One of my favorite essays was by Jeremy Jackson. I think I developed a little bit of a crush on Jeremy Jackson when I was reading his essay about black beans and cornbread, even though he looks like he's about 12-years-0ld. And I think I can only refer to him by both names. Jeremy Jackson. I looked him up, and it turns out that Jeremy Jackson's pen name is Alex Bradley, and I've read his YA novel, 24 Girls in 7 Days. It's a mildly popular book in our library. I think it's okay. Jeremy Jackson's nonfiction writing is wonderful, though. As soon as I read his essay, I ordered one of his cookbooks, The Cornbread Book: A Love Story with Recipes for the library (ahhhh, sweet 600 buying power).

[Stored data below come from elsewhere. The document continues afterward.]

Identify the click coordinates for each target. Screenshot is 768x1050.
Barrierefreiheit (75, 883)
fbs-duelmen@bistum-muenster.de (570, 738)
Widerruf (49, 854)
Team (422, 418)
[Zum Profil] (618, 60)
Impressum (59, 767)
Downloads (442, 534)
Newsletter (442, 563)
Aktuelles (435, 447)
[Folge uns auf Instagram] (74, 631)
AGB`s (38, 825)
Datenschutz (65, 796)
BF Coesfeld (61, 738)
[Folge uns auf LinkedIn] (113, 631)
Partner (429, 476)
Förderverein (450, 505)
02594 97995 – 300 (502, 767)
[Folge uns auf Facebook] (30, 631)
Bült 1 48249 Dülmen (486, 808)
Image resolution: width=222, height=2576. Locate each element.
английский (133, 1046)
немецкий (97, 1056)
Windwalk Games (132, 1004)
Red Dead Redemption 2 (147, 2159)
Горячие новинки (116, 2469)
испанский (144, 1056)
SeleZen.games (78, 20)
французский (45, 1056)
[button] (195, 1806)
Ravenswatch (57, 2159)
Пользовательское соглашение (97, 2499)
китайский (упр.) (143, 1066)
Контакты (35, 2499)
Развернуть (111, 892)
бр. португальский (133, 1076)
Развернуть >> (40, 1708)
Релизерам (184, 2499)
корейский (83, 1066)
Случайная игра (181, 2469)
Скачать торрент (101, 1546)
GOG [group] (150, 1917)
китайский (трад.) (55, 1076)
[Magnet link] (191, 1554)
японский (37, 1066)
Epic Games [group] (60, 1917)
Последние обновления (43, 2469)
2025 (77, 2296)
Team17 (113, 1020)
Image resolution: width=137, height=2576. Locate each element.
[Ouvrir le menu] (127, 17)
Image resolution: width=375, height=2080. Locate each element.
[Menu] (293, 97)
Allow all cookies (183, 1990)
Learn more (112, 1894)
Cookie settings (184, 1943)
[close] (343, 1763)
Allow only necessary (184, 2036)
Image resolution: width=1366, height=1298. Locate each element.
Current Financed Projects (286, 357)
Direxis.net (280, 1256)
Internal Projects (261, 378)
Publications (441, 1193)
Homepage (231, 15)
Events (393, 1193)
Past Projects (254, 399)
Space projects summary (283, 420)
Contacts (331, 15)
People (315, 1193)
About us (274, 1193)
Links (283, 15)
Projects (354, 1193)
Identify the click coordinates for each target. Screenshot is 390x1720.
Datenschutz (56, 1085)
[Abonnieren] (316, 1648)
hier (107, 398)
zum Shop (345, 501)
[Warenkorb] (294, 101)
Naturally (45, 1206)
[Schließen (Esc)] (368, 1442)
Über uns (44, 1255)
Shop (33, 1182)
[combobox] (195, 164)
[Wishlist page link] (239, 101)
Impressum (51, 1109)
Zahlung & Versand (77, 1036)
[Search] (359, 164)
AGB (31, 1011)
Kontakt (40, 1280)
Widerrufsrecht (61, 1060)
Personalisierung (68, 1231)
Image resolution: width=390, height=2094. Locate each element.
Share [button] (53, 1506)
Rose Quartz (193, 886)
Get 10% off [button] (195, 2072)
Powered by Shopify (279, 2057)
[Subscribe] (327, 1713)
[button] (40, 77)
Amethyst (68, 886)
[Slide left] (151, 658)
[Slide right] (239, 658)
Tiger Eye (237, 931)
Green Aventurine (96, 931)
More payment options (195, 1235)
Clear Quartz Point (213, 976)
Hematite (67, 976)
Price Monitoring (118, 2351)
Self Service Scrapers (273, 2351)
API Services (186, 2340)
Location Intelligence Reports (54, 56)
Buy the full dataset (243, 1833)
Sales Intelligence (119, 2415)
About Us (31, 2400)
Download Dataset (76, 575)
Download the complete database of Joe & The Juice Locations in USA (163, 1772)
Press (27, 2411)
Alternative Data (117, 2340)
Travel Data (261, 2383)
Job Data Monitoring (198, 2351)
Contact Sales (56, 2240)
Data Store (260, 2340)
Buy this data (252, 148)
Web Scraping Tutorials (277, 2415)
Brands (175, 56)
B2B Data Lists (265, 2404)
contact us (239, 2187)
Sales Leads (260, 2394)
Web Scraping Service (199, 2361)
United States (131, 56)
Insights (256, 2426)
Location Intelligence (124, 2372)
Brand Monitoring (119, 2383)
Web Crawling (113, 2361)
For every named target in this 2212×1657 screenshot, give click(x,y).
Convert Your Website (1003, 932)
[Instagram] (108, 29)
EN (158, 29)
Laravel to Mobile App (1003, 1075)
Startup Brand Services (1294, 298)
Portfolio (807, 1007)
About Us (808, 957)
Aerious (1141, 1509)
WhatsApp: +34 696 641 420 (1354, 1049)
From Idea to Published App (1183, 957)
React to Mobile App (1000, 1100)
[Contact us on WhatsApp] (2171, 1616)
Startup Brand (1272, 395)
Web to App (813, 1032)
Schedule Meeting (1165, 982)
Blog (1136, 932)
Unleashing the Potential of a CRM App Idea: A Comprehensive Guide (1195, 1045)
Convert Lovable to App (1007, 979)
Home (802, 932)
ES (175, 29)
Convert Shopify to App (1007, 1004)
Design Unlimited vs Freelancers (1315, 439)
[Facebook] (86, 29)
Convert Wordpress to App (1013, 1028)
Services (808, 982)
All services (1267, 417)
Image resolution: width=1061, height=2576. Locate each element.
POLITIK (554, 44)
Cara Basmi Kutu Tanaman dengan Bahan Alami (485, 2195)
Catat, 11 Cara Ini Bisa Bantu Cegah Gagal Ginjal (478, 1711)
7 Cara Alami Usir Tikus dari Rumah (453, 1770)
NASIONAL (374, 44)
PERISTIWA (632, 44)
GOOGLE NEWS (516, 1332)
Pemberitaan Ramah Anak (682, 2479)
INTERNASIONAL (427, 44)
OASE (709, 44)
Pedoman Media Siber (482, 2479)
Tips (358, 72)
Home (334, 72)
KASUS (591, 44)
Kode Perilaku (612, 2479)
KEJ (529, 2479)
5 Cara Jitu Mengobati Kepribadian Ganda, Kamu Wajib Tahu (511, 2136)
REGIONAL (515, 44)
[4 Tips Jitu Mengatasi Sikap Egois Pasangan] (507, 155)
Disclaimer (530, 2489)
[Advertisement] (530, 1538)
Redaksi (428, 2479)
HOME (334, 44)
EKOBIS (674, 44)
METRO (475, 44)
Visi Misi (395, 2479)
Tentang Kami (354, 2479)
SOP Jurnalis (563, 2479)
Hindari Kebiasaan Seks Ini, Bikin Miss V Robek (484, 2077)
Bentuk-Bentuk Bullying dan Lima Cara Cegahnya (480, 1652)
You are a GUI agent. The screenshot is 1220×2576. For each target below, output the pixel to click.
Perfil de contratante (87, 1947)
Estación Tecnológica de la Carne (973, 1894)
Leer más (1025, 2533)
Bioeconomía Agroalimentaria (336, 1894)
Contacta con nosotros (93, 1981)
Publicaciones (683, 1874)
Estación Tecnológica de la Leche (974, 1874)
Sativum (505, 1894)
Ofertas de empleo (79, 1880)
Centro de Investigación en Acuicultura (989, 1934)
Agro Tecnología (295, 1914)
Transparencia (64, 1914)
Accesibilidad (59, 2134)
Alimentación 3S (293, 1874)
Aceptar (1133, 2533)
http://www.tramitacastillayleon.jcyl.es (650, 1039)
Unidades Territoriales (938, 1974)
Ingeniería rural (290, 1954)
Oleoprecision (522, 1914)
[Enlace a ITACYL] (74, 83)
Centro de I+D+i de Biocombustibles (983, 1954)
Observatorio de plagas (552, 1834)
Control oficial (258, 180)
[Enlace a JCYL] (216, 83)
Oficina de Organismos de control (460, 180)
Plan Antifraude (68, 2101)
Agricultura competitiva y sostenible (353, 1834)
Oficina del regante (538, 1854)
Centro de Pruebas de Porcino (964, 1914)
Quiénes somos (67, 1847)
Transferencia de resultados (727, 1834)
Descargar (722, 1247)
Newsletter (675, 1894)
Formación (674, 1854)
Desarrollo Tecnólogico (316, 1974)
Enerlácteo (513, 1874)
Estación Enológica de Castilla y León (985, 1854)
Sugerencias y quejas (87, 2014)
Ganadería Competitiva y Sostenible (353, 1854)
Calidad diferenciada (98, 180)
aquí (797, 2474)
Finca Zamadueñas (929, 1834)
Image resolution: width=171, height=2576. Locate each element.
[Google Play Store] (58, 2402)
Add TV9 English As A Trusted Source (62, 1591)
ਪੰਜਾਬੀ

It won a James Beard Award, so I feel justified.

Also inspired by Jeremy Jackson's essay, I made a pan of cornbread to go with my lentil soup this weekend. (There are only two ways I enjoy eating lentils--cooked up with sausage and rosemary or in the soup I made Saturday. In high school, I requested that my mom never make lentils on Mondays, because I couldn't handle eating a food so closely related to dirt on a day that was already a challenge for me.) Delightful. I didn't have enough cornmeal, so my cornbread had more flour than it was supposed to, which gave it an unexpectedly springy, creamy texture. I kind of grooved on it. Very comforting on a cold day.

01 October 2007

I recommend JANE EYRE

I'm so glad I have a public forum, so I can boss lots of people at the same time now.

First up. Watch the new Jane Eyre originally broadcast on Masterpiece Theatre in 2006. It's available on DVD now and it's the best Jane Eyreadaptation I've seen.



A few months ago, I started going through a classic-book-turned-to-movie phase, so my supervisor (there are definite perks to having a young, single, British-man-loving supervisor) loaned me North and South, Wives and Daughters, and Bleak House. Then another friend loaned me the new Jane Eyre. Bless her little soul! A new and unexpected joy has entered my life.

I was already a fan of Jane Eyre. I own my grandma's matching print copies of Jane Eyre and Wuthering Heights. They were published in 1943 with super creepy wood engraving prints, and my grandma dug them out of her garage one year and let me take them home. I was in grade school and I thought they were VERY fancy. I like the 1996 version of the movie, too. Amy and I snuck out of our apartments in college one night to watch it at the International Cinema together. I much prefer the new version, though. I'm preparing my black armband and veil for the time when I have to return the DVDs to my friend.

Here are the movie's main strengths:
1. Toby Stephens, who I consider a real treat, plays Mr. Rochester. He also stars in a wonderful 1996 version of Twelfth Night and in the less wonderful but still not bad adaptation of Possession. It's very easy to see how Jane could forgive a little thing like a wife in the attic with Toby Stephens playing Mr. Rochester.

2. It's the only version of Jane Eyre in which I actually want Jane and Mr. Rochester to get together because I like both of them, not just because they've been set up as the hero and heroine and Mr. Rochester is the only man around for miles. The development of the relationship between the two characters is nicely done.

3. The movie summarizes Jane's early years and then skips ahead to the Thornfield years. We know. She was an orphan. Everyone was mean to her. Her only friend died. It's not the most interesting part of the story, and I was happy to have it remain brief.

4. It plays on my TV without developing weird, wavy lines through the screen. The only movies I can watch without the lines are BBC productions and The Muppet Show. Very strange. I have no solutions.

So, suggestions for book, movies, music to fill the void after Toby Stephens leaves my home?